Mice and fruit flies have been used extensively in preliminary studies to make sure the new form of regenitive medicine is safe for human trials.
Larry Goldstein, professor of cellular medicine at the University of California-San Diego, reminded the diverse group of attendees that Alzheimer’s or Lou Gehrig’s disease in mice is not identical to the disease in humans.
“We have studied for many years animal versions of Alzheimer’s disease, but the problem at the end of the day is that humans are not just big mice,” Goldstein said.
There are serious concerns about the safety of the therapy in humans, including a possible risk of cancer or immune system response.
“The first clinical trials are not meant to cure the patient,” said John Wagner, University of Minnesota pediatrics professor. “The first clinical trials are directed toward verifying the safety of the therapy we’re employing.”
In clinical trials, researchers will have to determine the maximum dose of cells that can be tolerated, where and how they ought to be delivered and any adverse side affects.

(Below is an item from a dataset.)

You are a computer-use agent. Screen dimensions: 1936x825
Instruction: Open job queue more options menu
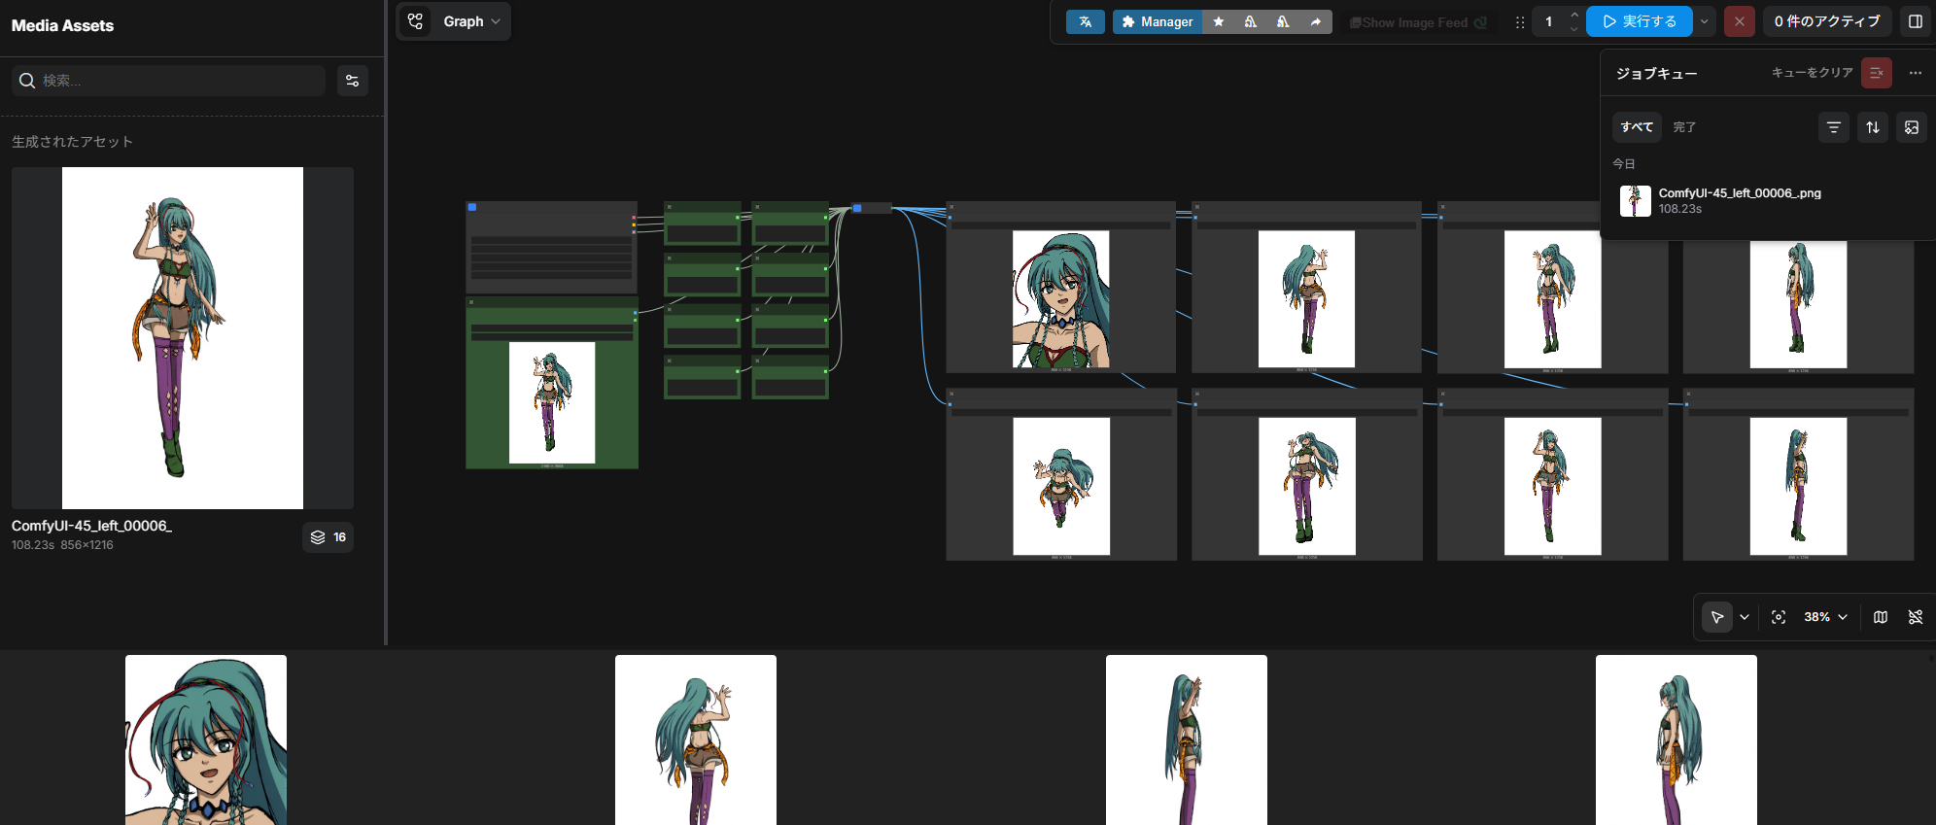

Even before that, some more trials with animals will need to be done, Wagner said.
“We don’t have the best animal models,” Wagner said. “[We need] animal models that will reliably provide what kind of risk there will be.”

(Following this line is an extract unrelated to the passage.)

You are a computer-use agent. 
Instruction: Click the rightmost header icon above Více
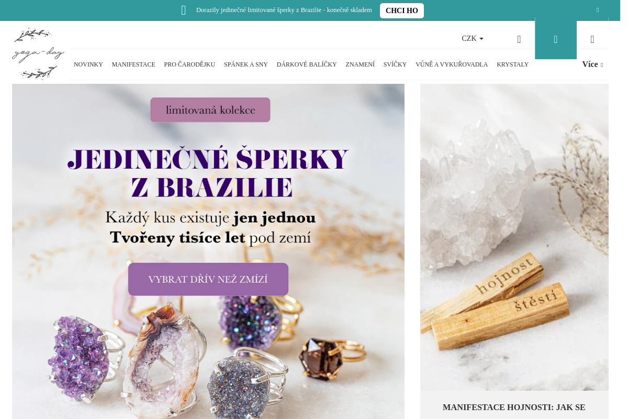[592, 39]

Presenters also discussed the importance of using both embryonic stem cells and induced pluripotent stem cells, or iPS cells.
But University of Wisconsin anatomy professor James Thomson, who was the first researcher to isolate embryonic stem cells in 1998, said though cell replacement therapy may be the “sexy” result of research, it may not be the primary result of it.
Thomson said he believes if blood cells can be made cheap enough, they will one day replace transfusion as the primary source of blood replacement.
He also explained that clinical research could lead to the discovery of what causes many diseases.
“I wouldn’t be extremely shocked if over my scientific career, scientists find out what causes Parkinson’s to work at preventing it,” Thomson said.
Participants in the panel also discussed possible roadblocks to clinical research. Goldstein said the answer to that question is always money.
There has been a decline in federal research funding across the board. Goldstein called the lack of funding “absolutely disastrous” and said despite tough economic times the funding needs to be continued.
“The temptation is to say ‘Well, we should just cut spending on everything,'” Goldstein said. “But the fact is that as a proportion of what we invest our national capital in, scientific research is a tiny fraction, yet it reaps enormous benefits and is in fact an investment.”
Thomson said, “Scientists are notoriously bad for producing timelines.”
“We just need to roll up our sleeves and do a great deal of work here,” Thomson said. “It’s not going to happen overnight.”
The summit continues today with a panel featuring former Gov. Tommy Thompson.